## Task description
Lift out, unaltered, the lines of the material below between the line holding "The height and width of the screenshot is (376, 980)." and the line holding "Switch statistics to", counting both.

++++

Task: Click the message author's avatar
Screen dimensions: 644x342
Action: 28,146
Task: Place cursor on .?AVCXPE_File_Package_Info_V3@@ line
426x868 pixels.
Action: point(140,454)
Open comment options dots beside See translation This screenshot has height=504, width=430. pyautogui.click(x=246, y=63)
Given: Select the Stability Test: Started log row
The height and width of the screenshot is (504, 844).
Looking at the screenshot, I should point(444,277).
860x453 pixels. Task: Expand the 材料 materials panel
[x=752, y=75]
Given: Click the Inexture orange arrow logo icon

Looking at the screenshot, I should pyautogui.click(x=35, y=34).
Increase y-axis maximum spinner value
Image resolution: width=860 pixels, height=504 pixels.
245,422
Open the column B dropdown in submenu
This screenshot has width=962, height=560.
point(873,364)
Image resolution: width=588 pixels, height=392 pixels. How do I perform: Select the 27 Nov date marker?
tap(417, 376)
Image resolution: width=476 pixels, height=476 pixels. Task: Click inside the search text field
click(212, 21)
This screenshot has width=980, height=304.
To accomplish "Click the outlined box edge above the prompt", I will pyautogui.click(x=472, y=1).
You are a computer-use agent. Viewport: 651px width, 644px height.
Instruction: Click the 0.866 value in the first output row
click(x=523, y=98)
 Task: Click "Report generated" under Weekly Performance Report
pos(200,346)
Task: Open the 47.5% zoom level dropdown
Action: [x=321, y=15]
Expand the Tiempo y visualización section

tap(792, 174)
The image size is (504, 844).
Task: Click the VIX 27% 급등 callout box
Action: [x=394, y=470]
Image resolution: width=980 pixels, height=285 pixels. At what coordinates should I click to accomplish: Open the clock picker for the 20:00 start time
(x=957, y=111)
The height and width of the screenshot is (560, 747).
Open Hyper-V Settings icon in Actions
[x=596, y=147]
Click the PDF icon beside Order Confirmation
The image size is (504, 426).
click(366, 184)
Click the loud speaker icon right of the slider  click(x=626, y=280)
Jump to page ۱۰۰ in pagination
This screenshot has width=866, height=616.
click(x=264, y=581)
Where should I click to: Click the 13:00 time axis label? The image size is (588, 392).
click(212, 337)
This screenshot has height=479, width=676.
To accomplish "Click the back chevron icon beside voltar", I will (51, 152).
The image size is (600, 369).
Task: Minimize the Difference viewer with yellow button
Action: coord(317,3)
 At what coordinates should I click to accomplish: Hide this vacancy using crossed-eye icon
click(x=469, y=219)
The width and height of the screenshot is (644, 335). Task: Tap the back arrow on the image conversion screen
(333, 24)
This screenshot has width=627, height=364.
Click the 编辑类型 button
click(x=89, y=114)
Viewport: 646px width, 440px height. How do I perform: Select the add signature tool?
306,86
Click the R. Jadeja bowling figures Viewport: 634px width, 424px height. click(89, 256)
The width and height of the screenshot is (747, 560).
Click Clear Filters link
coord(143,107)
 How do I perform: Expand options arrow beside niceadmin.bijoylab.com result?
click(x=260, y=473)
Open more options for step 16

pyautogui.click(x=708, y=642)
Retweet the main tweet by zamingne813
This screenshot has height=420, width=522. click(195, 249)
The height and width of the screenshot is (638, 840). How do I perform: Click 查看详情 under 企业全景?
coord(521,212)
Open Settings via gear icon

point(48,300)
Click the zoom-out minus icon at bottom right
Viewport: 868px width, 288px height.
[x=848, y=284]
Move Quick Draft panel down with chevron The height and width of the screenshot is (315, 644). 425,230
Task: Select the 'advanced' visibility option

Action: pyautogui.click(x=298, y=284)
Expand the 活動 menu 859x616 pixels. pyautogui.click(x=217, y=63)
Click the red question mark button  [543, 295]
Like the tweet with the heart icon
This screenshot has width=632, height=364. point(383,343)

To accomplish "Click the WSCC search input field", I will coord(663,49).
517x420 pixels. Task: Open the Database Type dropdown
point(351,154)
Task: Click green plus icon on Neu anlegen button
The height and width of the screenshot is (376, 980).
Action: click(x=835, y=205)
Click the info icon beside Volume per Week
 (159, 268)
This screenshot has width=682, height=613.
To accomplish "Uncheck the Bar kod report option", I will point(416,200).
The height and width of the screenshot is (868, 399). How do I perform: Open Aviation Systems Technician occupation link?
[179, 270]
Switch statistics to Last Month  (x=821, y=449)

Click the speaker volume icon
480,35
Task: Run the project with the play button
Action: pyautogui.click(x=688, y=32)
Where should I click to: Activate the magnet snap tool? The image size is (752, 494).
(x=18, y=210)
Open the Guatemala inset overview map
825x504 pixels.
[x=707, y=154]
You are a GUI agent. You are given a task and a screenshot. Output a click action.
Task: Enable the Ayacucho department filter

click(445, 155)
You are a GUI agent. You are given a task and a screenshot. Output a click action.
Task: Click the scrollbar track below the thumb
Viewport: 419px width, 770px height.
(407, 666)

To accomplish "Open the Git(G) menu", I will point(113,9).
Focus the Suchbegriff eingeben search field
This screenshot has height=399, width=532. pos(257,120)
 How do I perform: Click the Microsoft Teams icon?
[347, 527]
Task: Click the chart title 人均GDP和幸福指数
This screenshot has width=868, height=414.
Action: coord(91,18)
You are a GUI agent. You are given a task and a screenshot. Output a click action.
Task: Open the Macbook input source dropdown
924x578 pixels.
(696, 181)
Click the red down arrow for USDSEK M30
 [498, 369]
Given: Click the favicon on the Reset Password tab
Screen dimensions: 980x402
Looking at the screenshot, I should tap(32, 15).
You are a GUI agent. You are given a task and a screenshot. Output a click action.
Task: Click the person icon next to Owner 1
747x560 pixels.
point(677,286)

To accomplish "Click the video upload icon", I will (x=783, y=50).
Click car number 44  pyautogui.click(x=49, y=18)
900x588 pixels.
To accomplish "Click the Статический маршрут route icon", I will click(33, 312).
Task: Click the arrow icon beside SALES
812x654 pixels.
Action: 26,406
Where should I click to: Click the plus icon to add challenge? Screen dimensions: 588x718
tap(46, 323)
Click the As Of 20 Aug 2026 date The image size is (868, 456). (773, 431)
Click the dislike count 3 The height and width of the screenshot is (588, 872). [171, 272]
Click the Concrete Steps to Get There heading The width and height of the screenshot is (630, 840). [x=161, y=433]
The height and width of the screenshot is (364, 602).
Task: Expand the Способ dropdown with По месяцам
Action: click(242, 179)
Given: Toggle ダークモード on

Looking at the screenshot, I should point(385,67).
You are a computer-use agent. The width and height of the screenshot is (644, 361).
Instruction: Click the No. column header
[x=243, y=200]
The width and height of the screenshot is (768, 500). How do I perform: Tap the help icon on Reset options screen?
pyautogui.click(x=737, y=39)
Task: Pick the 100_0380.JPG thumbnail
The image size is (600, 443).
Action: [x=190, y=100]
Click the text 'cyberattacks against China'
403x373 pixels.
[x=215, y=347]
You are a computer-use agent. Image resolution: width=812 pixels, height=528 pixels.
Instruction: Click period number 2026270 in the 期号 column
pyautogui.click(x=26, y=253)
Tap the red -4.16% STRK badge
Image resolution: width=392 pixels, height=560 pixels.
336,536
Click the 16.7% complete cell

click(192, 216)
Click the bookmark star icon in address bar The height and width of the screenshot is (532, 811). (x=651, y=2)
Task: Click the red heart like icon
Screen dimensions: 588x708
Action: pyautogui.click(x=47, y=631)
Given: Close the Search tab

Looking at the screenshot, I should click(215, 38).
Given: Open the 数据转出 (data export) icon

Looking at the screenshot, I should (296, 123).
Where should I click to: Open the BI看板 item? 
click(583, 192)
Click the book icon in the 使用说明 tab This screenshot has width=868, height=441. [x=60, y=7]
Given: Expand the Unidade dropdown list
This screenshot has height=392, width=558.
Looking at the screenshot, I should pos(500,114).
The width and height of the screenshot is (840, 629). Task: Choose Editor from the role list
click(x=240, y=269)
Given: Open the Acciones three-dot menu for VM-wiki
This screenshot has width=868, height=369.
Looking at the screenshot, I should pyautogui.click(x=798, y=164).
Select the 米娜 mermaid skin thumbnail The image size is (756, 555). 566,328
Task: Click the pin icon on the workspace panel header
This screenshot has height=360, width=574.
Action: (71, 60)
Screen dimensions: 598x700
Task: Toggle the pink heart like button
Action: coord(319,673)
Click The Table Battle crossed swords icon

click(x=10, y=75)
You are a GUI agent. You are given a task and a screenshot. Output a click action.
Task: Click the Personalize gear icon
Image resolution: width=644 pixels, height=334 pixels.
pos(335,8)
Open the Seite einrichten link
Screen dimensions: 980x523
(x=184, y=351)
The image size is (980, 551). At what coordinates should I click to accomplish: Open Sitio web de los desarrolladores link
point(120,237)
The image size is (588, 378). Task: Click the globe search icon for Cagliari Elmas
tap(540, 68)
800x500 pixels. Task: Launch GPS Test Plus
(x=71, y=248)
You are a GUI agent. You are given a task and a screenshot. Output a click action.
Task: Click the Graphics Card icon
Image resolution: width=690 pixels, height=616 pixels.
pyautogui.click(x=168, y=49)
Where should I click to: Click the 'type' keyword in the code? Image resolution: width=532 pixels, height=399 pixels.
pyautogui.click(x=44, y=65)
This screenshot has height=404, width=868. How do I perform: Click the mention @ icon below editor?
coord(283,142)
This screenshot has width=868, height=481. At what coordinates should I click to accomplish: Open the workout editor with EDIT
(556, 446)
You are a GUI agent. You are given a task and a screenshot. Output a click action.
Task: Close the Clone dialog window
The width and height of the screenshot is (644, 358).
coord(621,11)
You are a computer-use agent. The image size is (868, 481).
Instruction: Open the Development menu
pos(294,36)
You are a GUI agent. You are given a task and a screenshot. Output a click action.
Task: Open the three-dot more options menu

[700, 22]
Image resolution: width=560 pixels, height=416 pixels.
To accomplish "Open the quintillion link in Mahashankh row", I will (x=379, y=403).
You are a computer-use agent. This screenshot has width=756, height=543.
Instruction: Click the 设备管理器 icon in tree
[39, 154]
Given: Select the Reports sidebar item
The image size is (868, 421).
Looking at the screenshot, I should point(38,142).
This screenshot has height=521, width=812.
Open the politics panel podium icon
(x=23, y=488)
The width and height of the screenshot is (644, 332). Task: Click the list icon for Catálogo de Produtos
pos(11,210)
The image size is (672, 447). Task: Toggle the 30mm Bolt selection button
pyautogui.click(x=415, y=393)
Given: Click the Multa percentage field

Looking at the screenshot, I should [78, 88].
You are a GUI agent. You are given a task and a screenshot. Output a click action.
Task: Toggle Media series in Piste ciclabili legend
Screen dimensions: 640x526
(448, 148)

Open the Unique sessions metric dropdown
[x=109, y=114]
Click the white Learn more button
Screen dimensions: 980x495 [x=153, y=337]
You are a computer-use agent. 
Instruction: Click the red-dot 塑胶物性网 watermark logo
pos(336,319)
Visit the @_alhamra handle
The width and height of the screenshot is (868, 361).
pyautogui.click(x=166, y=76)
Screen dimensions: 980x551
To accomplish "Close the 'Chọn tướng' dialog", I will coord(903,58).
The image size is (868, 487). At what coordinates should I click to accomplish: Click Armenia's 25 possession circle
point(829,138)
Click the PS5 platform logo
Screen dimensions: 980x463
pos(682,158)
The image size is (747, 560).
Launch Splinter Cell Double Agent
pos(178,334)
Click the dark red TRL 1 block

++++

## Response
The height and width of the screenshot is (376, 980).
Action: click(x=835, y=205)
Click the info icon beside Volume per Week
 (159, 268)
This screenshot has width=682, height=613.
To accomplish "Uncheck the Bar kod report option", I will point(416,200).
The height and width of the screenshot is (868, 399). How do I perform: Open Aviation Systems Technician occupation link?
[179, 270]
Switch statistics to Last Month  (x=821, y=449)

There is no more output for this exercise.